Stored items
################

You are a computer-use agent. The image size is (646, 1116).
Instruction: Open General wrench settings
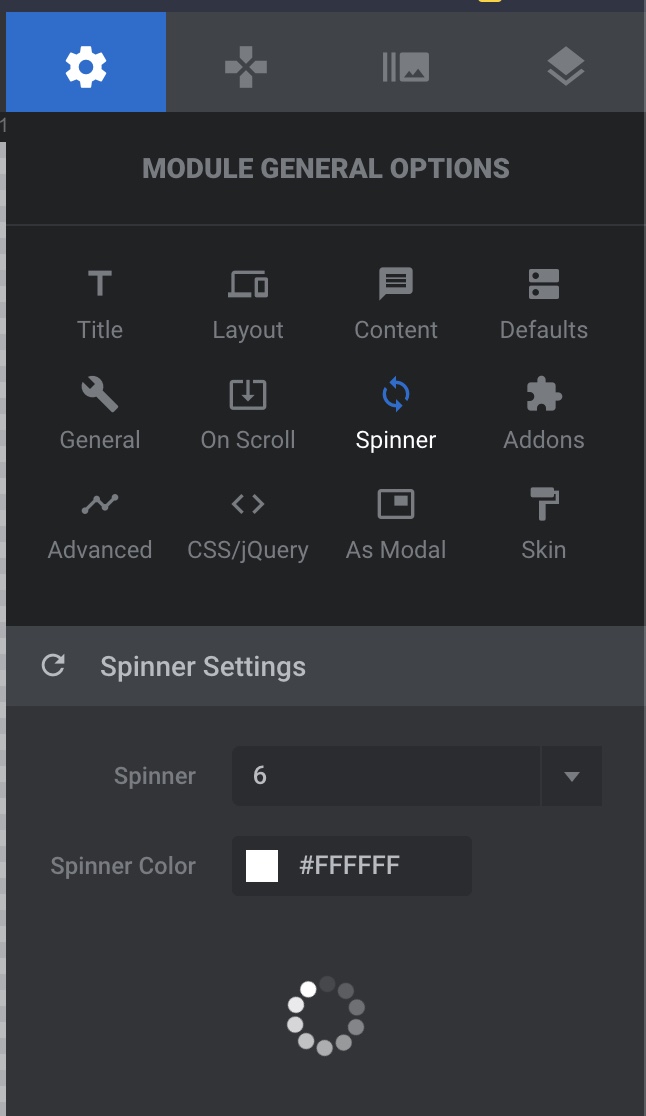point(100,395)
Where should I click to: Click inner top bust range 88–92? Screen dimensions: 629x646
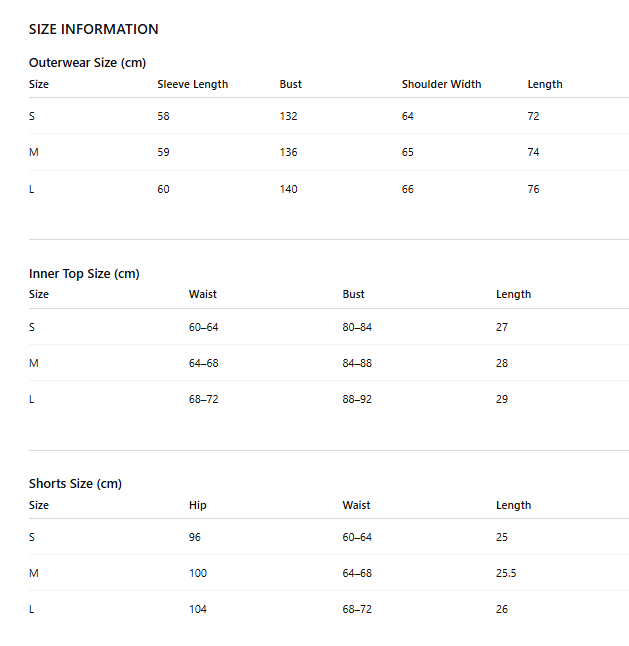coord(357,399)
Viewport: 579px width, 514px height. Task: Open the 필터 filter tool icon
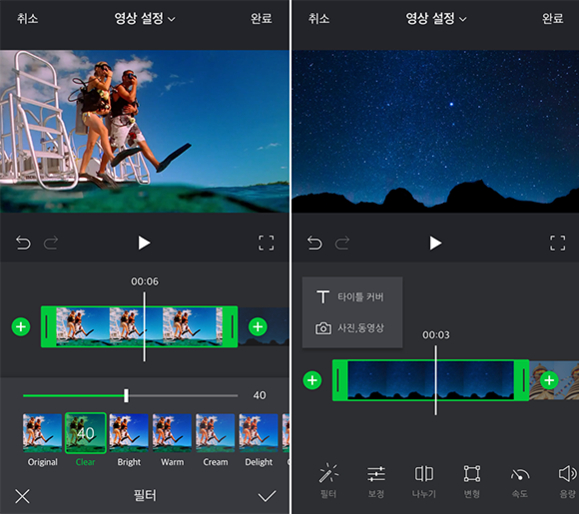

################

*Task details:* Omit the images and transcribe all of the records above word for word.

*Answer space:*
You are a computer-use agent. The image size is (646, 1116).
Instruction: Open General wrench settings
point(100,395)
Where should I click to: Click inner top bust range 88–92? Screen dimensions: 629x646
coord(357,399)
Viewport: 579px width, 514px height. Task: Open the 필터 filter tool icon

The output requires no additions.